GIVEN INSTRUCTION » From the passage on Turgenev's early life, copy the part from "IMPORTANT FRIENDSHIPS" to "dead of consumption." word for word.

GIVEN PASSAGE »
====================

Between 1834 and 1837, when he graduated from Petersburg, Turgenev spent his winters immersed in his studies and in the literary life of Petersburg. (He was already writing poetry and poetic narratives.) During the summers he went with his family to Spasskoye (his mother’s favorite estate), and managed to maintain a not wholly miserable relationship with his tempestuous mother.
BERLIN
In the spring of 1837, Turgenev left for Berlin to complete his studies. The boat trip from Petersburg to Berlin was eventful. As the steamer neared the coast of Germany, it suddenly caught fire. According to all accounts, Turgenev lost his head, and some witnesses claimed he dashed about crying: “Save me, save me, I am my mother’s only son.” Forty-five years after the fire, Turgenev wrote a “reminiscence” called “A Fire at Sea” in which he admits to having been “perturbed” during the panic, but denies the withering accusations of his utter cowardice (the incident had been revived by his enemies).
Once safely in Berlin, Turgenev threw himself into the active intellectual life of the German “Hegelian idealists.” But the “word” continued to emanate from his mother at Spasskoye, and in October, 1839, he was ordered to come home. He stayed at Spasskoye until January 1840, and then left for Italy.
IMPORTANT FRIENDSHIPS
In Rome, he re-met, and became intimate friends with, the gentle and brilliant philosopher Stankevich. Stankevich “breathed fire and strength into us” Turgenev was later to write. But by June of 1840, at 27, Stankevich was dead of consumption.
In July of the same year, Turgenev met the irrepressible future anarchist Mikhail Bakunin. Under Bakunin’s tutelage, Turgenev became a rabid Hegelian romantic idealist, and the two young men became constant companions. Turgenev, back in Berlin, spent most of his time reading and studying and, as his biographer David Magarshack says: “It was there that he laid the foundation of that great accumulation of knowledge which made him the greatest European of his time.”
RETURN TO RUSSIA
In 1841, Turgenev returned to Spasskoye, but finding life with his mother increasingly intolerable, he moved in the spring of 1842 to St. Petersburg where he studied for his M.A. He completed parts of it with distinction, but then abandoned the idea of obtaining his degree. His life was in a turmoil. First, one of his mother’s seamstresses bore him a daughter (when Varvara Petrovna learned of the girl’s pregnancy she drove her away and Turgenev settled her in a flat in Moscow). Second, Turgenev had become involved with Bakunin’s sister, Tatyana, and the friendship was ending with great disenchantment. The bitterness over this relationship brought Turgenev’s romantic Hegelian phase to a rapid end. He entered the civil service and prepared to work for the gradual emancipation of the peasants.
But at the same time he was writing poetry. One poem, Parasha, attracted the attention of the great literary critic Belinsky, who in 1843 lavishly praised the poem in print.
For the next few years Turgenev wrote prolifically. He resigned his post at the civil service, and, since his mother would not support a “pen pusher,” he suddenly found himself humiliatingly poor.
PAULINE VIARDOT
In the winter of 1843, something happened to Turgenev which he described “as having had a most powerful influence on the whole of my life.” He met a celebrated opera singer named Pauline Viardot. “From the very first moment I saw her I was entirely hers.” Turgenev became this exotic woman’s devoted and humiliated “slave.” (Her husband, Louis Viardot, tolerated Turgenev’s constant presence in his household and the three of them comprised an intermittent menage a trois until, 40 years later, Turgenev died in Pauline’s house.) From what evidence there is, Pauline never returned Turgenev’s passion and frequently treated him with icy indifference and hauteur, interspersed with periods of tenderness and submission.

====================

SOURCE MATERIAL »
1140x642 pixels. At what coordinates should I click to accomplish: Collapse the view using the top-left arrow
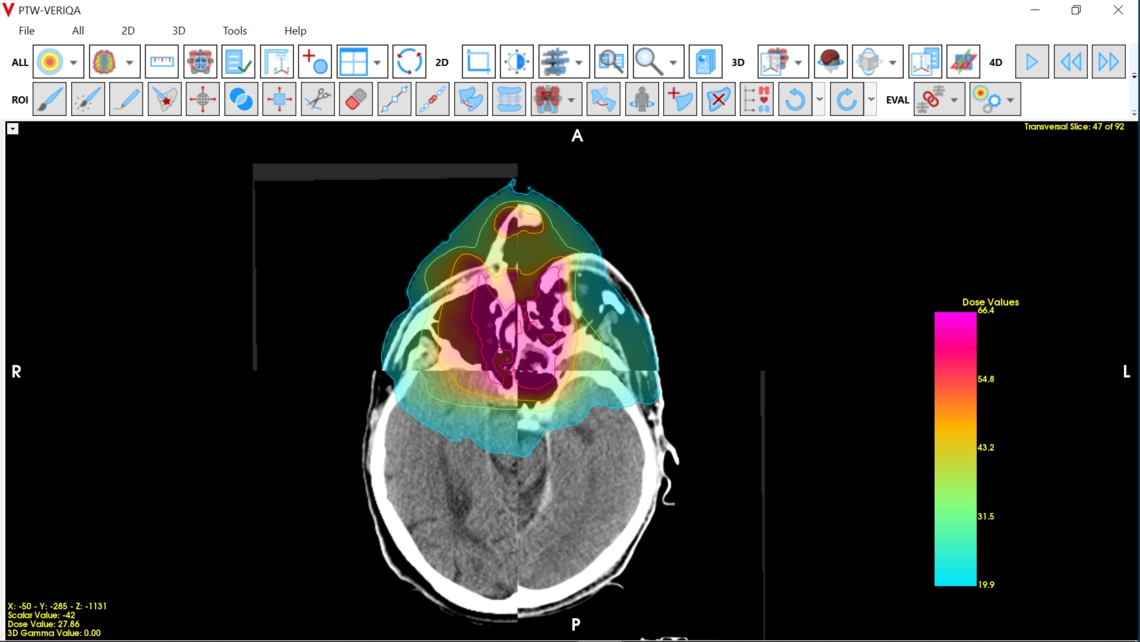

====================

EXPECTED ANSWER »
IMPORTANT FRIENDSHIPS
In Rome, he re-met, and became intimate friends with, the gentle and brilliant philosopher Stankevich. Stankevich “breathed fire and strength into us” Turgenev was later to write. But by June of 1840, at 27, Stankevich was dead of consumption.